[[ Reading passage open ]]

I'm lost
I don't know, I just feel lost. I don't even know if I'm writing in the good section.
I'm depressed and stressed and one of the reasons is that i have seen my brother. It wasn't even so bad, he was sober and not violent. So I just feel myself so stupid to be scared.
Now that I have seen him, even if I live far away, im just back to my old "habit" of not beeing able to sleep without having a backpack on the feet of my bed with stuff to run out of house.
I'm so angry at myself to be such a mess.
@Coly
*safe hugs* if wanted.
I think you are in the right forum as it sounds like your carrying around alot of fear with you and feeling the after affects of trauma.
Im sorry all of this is causing you to feel so angry at yourself, when really you deserve compassion while working through those feelings.
🌹🌹🌹
Hi again... I think I that I'm going to continue to write here as I have begin. I'm sorry in advance for my rambeling and all the english mistakes.
***Trigger warnig***
Not a long time ago, my therapist said something that sticked to my minde. "Don't summon actors from the past to play the present"
It was perfectly fitted and helpful for the topic we where discusing. In the same time I was overwhelmed by the number of "actor of the past" that I don't summon but comme anyway, against my will to haunt my head.
Theses days, two of them are more present and I just wish that writing them will help my head to understand its the past.
The first is the image of my brother "playing" with a lighter.

[[ Reading passage closed ]]
[[ Excerpted data open ]]

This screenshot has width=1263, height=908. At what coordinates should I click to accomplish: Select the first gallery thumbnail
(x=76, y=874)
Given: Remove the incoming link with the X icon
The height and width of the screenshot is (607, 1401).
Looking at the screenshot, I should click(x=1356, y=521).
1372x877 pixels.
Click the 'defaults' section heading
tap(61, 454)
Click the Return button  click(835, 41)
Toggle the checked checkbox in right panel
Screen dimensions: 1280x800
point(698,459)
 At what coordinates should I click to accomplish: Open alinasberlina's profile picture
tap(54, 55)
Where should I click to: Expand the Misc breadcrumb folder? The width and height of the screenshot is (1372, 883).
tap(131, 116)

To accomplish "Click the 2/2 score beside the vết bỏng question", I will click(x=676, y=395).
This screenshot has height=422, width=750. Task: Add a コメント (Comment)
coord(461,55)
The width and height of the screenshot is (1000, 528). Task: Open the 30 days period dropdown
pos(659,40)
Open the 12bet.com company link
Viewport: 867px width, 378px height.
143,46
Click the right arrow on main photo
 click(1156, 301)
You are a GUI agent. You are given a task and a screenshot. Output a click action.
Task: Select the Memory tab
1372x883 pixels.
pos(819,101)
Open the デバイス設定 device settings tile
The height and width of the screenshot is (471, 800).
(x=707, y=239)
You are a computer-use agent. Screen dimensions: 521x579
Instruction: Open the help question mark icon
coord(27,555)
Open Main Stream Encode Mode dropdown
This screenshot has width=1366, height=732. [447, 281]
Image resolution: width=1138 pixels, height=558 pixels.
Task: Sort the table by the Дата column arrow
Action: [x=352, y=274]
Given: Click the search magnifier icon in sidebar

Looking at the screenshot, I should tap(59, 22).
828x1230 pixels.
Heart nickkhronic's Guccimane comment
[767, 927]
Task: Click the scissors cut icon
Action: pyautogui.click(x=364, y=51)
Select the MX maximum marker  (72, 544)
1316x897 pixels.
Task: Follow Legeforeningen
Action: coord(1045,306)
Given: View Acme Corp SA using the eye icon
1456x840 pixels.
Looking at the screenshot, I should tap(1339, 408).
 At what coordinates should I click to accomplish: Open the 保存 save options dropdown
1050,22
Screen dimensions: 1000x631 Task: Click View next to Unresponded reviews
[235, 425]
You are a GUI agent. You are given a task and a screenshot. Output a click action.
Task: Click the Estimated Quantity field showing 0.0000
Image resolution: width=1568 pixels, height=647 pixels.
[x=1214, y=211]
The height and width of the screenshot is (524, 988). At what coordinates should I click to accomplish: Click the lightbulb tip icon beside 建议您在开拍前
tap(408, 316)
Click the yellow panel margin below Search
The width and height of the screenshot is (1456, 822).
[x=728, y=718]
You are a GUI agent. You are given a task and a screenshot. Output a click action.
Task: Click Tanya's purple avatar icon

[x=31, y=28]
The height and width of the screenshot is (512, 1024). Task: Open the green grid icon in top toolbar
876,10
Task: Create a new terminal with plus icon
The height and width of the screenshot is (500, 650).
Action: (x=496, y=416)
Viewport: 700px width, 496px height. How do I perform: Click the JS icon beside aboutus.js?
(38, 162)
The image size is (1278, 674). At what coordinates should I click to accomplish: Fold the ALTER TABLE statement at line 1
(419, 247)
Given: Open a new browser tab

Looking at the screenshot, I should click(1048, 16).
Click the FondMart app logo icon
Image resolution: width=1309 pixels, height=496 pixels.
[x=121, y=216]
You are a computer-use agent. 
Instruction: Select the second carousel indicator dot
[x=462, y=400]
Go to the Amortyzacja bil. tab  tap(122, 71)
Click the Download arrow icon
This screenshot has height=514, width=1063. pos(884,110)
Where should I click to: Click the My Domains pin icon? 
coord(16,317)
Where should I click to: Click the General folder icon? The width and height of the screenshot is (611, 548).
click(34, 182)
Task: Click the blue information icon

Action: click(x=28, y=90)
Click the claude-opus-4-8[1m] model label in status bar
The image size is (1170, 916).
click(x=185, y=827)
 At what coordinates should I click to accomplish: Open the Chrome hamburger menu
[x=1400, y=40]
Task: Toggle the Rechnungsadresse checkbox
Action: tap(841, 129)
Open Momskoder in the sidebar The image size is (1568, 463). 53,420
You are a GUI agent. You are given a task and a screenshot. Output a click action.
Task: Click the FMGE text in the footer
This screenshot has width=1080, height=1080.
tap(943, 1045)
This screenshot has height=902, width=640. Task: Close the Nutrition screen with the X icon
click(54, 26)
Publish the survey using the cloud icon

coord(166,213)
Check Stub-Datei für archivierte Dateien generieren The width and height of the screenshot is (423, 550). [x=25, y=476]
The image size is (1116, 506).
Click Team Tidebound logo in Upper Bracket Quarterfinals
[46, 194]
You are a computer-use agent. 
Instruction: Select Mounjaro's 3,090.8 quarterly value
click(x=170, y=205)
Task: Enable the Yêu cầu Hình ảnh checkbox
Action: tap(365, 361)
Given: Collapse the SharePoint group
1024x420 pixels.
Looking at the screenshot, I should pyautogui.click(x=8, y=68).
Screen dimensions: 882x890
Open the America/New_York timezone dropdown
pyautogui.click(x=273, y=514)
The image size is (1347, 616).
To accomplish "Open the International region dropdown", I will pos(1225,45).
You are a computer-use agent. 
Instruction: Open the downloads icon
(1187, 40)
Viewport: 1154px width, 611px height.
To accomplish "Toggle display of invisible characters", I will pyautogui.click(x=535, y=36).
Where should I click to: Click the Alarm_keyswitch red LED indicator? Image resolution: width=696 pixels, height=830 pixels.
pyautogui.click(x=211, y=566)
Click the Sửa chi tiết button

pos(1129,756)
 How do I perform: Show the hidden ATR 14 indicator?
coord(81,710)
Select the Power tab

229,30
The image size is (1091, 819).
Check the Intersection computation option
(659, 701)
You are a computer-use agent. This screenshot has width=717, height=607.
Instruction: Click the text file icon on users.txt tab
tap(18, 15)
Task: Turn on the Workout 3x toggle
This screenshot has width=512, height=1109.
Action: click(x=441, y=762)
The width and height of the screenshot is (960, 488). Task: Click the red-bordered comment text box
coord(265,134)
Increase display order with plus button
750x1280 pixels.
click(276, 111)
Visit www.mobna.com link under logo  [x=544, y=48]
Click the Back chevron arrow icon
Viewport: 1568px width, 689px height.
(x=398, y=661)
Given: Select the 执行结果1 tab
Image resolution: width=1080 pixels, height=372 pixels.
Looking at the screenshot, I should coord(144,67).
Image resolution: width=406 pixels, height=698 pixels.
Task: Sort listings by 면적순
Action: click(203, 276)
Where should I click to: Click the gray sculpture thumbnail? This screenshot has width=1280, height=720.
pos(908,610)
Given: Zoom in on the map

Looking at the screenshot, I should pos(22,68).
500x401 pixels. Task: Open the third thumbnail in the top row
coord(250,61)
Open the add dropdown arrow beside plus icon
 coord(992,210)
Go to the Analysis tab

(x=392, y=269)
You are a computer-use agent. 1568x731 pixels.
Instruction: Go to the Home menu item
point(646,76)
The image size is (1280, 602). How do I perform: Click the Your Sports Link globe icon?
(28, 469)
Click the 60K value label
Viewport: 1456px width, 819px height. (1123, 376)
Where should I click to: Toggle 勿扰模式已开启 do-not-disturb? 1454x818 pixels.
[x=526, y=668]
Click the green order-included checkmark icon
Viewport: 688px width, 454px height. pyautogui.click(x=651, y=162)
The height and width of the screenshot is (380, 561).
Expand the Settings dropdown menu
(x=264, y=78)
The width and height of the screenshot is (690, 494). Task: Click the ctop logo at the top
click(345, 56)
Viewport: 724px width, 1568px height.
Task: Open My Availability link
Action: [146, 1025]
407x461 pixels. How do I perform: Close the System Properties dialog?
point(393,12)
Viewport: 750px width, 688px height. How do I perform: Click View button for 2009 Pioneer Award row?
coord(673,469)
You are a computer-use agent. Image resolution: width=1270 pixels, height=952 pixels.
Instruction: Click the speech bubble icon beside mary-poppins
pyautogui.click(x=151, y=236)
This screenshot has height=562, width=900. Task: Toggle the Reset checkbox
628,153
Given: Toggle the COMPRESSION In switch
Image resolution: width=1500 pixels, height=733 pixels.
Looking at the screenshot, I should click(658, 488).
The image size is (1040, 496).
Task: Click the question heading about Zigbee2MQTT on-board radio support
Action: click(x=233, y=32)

[[ Excerpted data closed ]]

--- Assignment 1 ---
According to the forum thread, why does the person who replies think the original poster is writing in the right forum? Please answer in one to three sentences.
--- Assignment 2 ---
Carry on the forum thread from its final sentence.
The lines above are separate material and have nothing to do with the forum thread.

--- Written reply 1 ---
The reply says the original poster seems to be carrying around a lot of fear and feeling the after effects of trauma.

--- Written reply 2 ---
My brother love fire and knife. If it wasn't a pocketknife in his hand it was a ligher. Most of the time he wasn't doing something realy wrong with it but fidgetted with it. Some other time he was playing to scare me by approching the lighter from me. He had also Thrown me inflamed firecrackers and firerworks. He never burned me but we had somme begining of fire in the house or garden due to his "games".
Sometime, when i'm really anxious, I fear that he his going to put my house on fire, it's one off the reason i'm doing almost everything to keep he "calm" even if that hurt me.
The second memory that haunt me very often these days is about the special needs school where I was send. (so much things where awfull in this place)
There was a men, an educator, that was really mean, he enjoyed making fun of the children, he was agressive and manipulative. He used to threaten us in order to be obey. I feared him and I probably wasn't the only one. There was a sweet girl, she had some behavioral issues but she wa verys kind and often helped me with my sight issues.
One day she had a meltdown and this men, insted of gently helping her to calm down, he whent alone white here in a closet. I saw them going into it, I was a preteen but I didn't do anything to stop him. I will never know what happened to her but I still can hear her screaming. When they went out she was not herself anymore. A few month after that she moved school, "she was to disruptive for this school" and the men stayed.
I don't know what haunt me more, her scream or my guilt of not helping her.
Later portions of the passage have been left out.